Problem description → When the word "agent" shows up in a line of the data below, copy that whole line.

Material to process →
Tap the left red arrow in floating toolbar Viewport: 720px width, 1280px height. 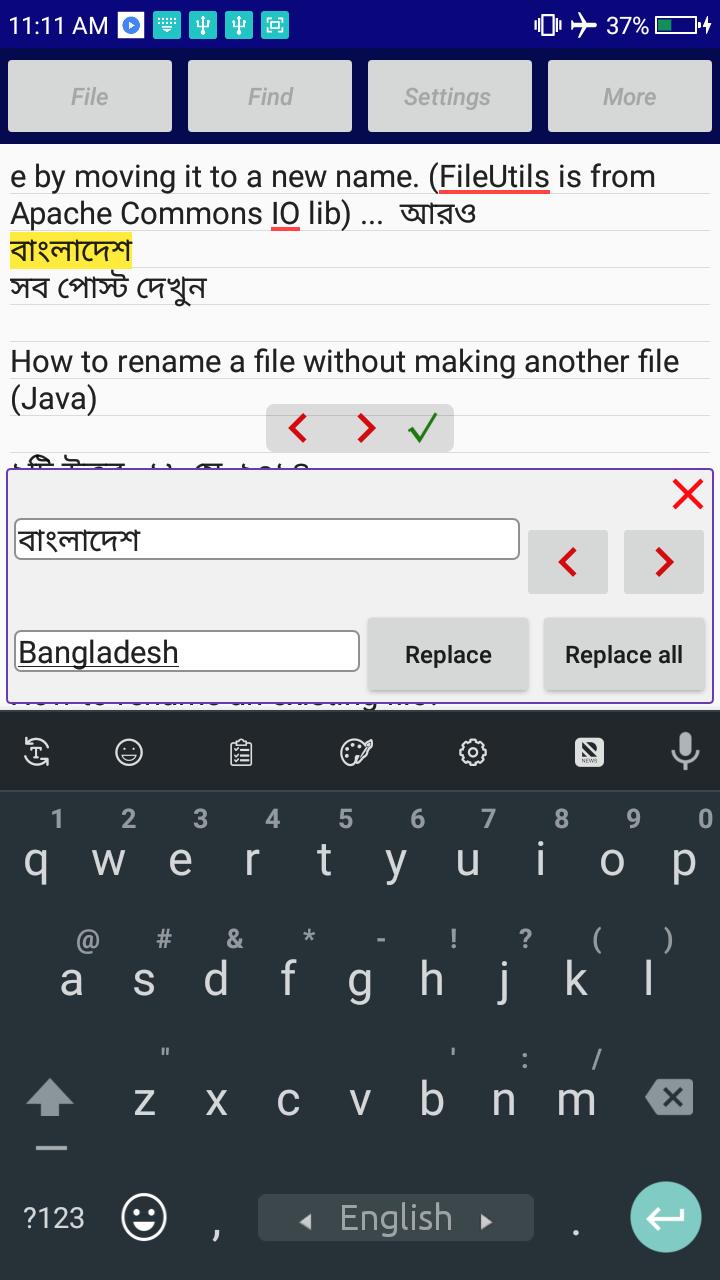(x=297, y=428)
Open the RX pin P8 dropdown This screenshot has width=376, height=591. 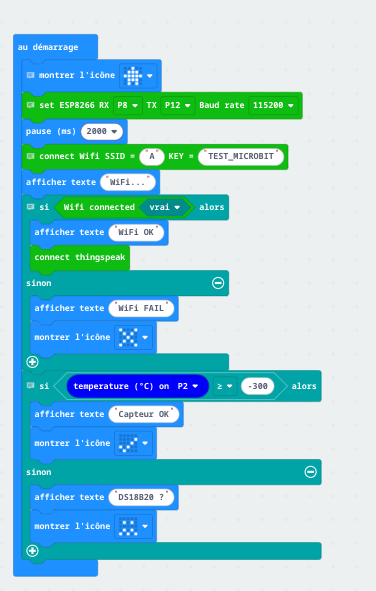pos(127,105)
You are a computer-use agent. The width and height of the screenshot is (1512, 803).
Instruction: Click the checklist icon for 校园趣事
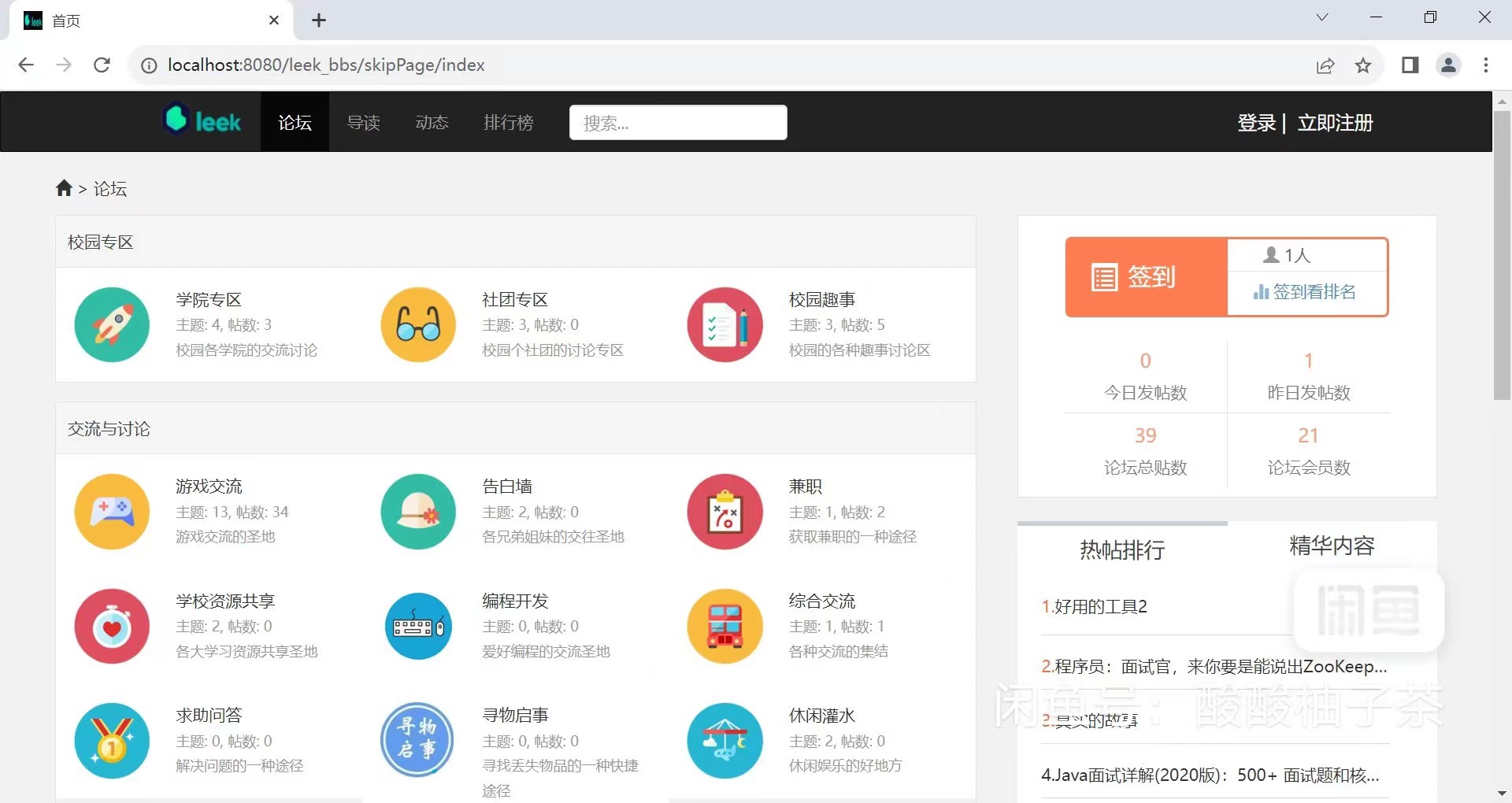tap(724, 324)
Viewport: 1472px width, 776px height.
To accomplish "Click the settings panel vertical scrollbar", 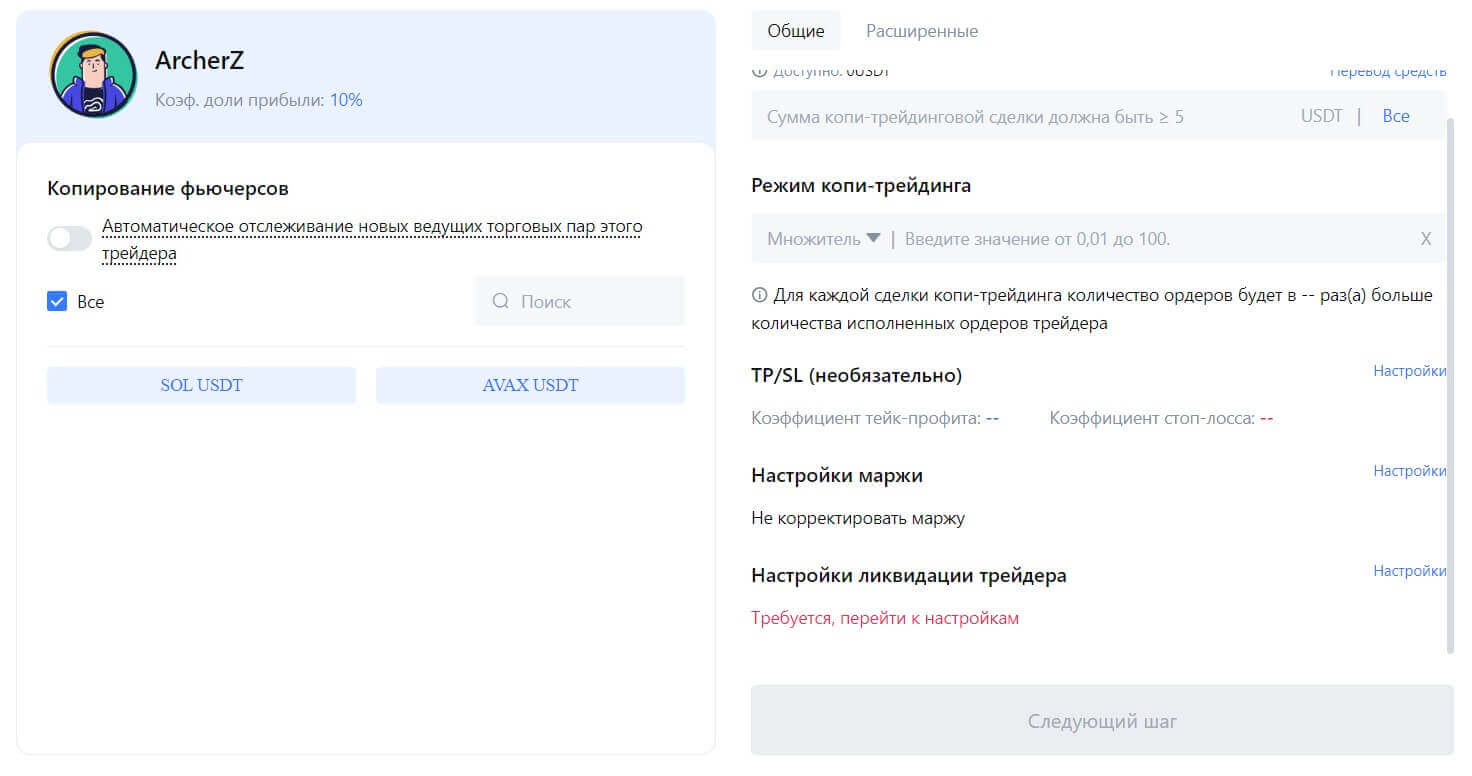I will [x=1451, y=380].
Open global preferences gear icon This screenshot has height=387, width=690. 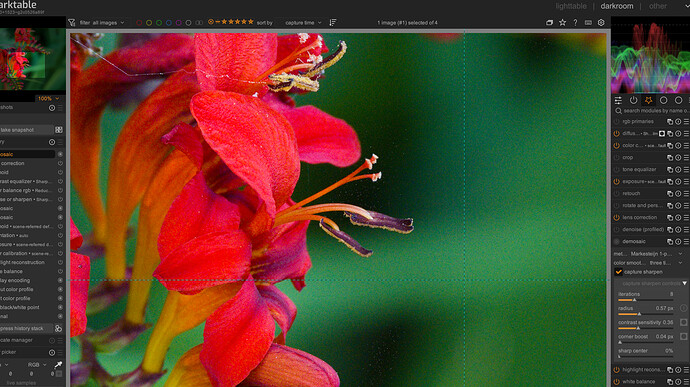(601, 22)
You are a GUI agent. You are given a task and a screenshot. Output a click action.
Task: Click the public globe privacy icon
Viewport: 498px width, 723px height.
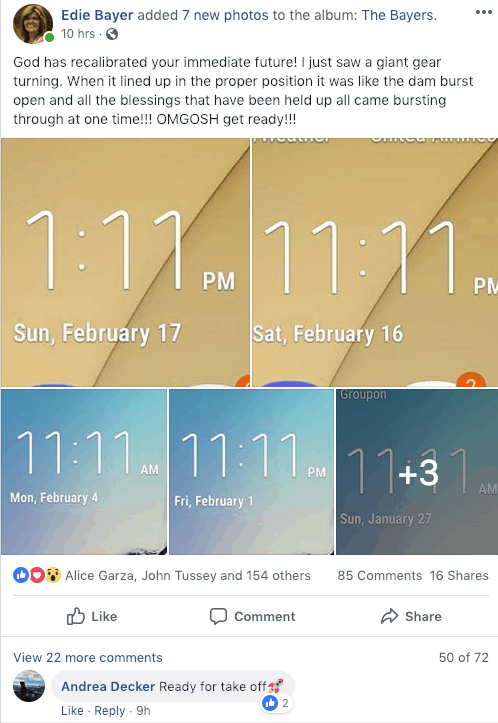(112, 34)
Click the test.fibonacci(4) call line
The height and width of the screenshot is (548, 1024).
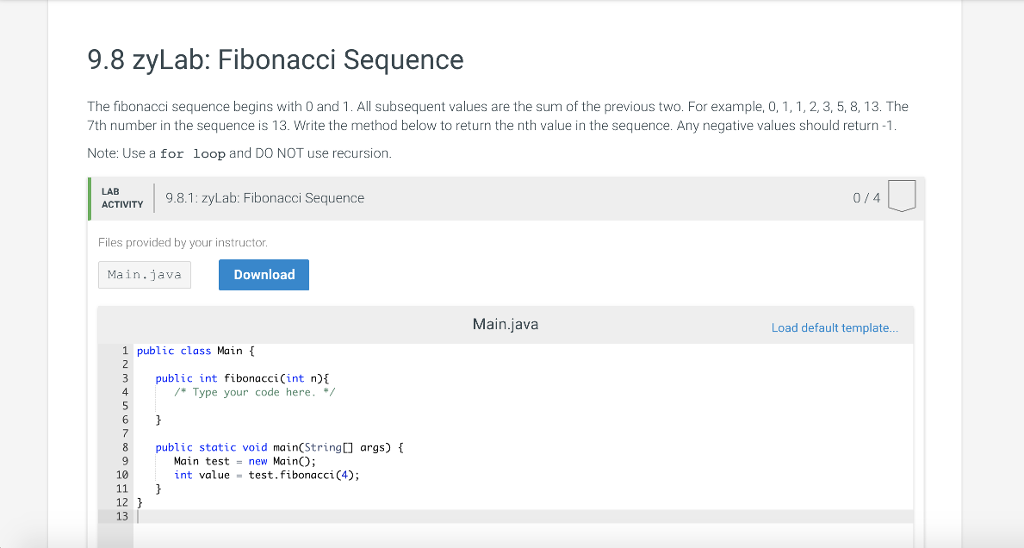[x=266, y=475]
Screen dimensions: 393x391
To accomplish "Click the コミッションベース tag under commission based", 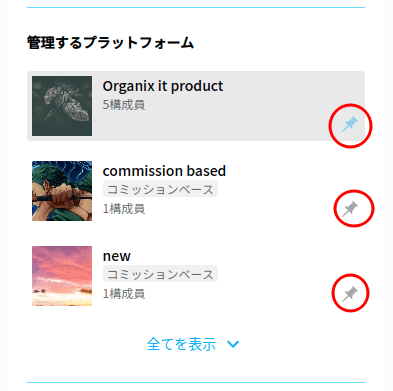I will pyautogui.click(x=160, y=189).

Output below →
You are a computer-use agent. The width and height of the screenshot is (1512, 803).
You are a GUI agent. You are given a task and a screenshot. Output a click action.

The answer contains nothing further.